Enfin, le parlement a octroyé les pouvoirs spéciaux au Gouvernement pour la gestion aigue de la crise, je trouve positif que le pouvoir revienne au Parlement et aux Parlementaires.
J’aimerais aborder encore deux points soulevés en commission par mes collègues et qu’il me semble utile de réaborder en séance plénière.
Quid tout d’abord de la prise en compte des enfants en situation de handicap ?
Je l’ai dit en commission et le répète ici, je suis bien conscient que des familles qui ont à leur charge un enfant handicapé, quand bien même elles gagneraient plus de 45.000€ par an, pourraient tomber sous ces 45.000€ si l’on déduit les frais liés à la prise en charge de l’enfant handicapé.
Le critère pris en compte pour l’octroi de la prime est le critère économique, des revenus. C’est par ailleurs le critère qui a été validé par le Conseil d’Etat dans son avis sur l’ordonnance de 2019. S’aventurer ici à sortir du dispositif validé par le Conseil d’Etat et créer de nouvelles catégories nous ferait prendre le risque de créer de l’insécurité juridique.
Les familles ayant à charge des personnes en situation de handicap entrent dans des catégories de revenus variés. Il y a celles qui sont sous les 45.000€ annuels : elles bénéficient donc de la prime unique, il y a aussi celles qui sont un peu au-dessus ou encore celles qui n’ont aucun soucis financier.
Par ailleurs, et c’est important de le rappeler, des suppléments « handicap » sont prévus en plus du montant de base des allocations familiales et, le cas échéant, en plus des suppléments sociaux. Ces suppléments « handicap » vont de 80 à 560€ en fonction du taux de handicap. Selon nous, les familles ayant à charge des enfants en situation de handicap ne sont pas laissées pour compte.
Enfin, un dernier point à aborder est celui du choix du mécanisme : Pourquoi ne pas avoir copié la prime flamande qui n’octroie un montant supplémentaire qu’aux familles qui démontrent qu’elles ont eu une perte économique ?
Parce que nous voulions un mécanisme directe, rapide et automatique.

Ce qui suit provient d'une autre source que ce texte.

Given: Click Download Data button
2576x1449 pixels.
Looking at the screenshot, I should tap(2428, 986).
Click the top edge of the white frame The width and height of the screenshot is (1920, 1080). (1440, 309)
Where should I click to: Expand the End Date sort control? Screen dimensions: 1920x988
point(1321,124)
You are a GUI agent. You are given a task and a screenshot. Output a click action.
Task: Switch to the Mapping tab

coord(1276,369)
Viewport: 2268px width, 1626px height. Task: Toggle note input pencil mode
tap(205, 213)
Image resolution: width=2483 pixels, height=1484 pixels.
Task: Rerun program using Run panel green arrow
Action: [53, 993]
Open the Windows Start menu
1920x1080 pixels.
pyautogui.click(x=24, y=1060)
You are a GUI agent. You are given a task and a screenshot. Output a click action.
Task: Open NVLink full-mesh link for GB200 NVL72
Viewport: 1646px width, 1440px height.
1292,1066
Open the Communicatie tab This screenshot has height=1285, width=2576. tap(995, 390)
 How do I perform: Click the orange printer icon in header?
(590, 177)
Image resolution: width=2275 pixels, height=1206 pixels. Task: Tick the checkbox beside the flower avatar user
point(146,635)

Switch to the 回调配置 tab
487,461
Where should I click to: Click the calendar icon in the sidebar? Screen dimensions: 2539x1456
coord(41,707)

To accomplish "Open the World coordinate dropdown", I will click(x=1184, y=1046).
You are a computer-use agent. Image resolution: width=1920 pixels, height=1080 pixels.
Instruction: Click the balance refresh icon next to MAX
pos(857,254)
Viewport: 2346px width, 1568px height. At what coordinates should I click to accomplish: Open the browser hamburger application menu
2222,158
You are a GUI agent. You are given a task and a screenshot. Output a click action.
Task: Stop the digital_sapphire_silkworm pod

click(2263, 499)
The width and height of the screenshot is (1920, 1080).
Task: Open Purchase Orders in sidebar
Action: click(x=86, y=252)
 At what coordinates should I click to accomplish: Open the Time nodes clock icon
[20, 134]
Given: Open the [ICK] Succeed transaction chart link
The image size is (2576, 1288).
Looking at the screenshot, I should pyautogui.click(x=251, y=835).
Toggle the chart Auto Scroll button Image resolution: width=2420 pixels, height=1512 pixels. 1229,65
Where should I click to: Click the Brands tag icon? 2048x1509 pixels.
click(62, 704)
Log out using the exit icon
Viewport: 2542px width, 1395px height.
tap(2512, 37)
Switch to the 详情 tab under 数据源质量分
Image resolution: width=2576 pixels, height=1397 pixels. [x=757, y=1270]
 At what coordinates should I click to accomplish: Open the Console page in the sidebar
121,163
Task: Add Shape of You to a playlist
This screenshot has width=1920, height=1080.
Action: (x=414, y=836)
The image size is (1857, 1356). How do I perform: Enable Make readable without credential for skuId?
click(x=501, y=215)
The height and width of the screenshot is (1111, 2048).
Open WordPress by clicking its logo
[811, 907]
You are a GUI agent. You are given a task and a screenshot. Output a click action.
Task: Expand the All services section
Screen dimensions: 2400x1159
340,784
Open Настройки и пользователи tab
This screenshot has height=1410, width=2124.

Parce qu’il ne nous semblait pas opportun de demander aux familles impactées par la crise de faire une démarche administrative supplémentaire pour obtenir 100€.
Parce que les familles n’auraient peut-être pas été en mesure de démontrer rapidement une perte de revenus, je pense notamment aux indépendants.
Parce que les études de l’Observatoire du social et de la santé recommandent de faire des mesures sociales automatiques afin de lutter contre le non-recours aux droits sociaux qui frappent les familles les plus pauvres.
Parce que ce n’était pas cohérent avec le système d’allocations familiales et cela aurait nécessité un dispositif juridique plus compliqué et une logistique humaine plus importante. Ici le montant s’ajoute à un dispositif administratif et de paiement existant au sein des caisses de paiement.
Et, enfin, parce qu’on peut raisonnablement penser, même si d’autres ménages ou personnes isolées subissent la crise, et il ne faut pas les oublier, que ce sont les familles dont les revenus sont les moins élevés qui ont le plus souffert de la crise économique.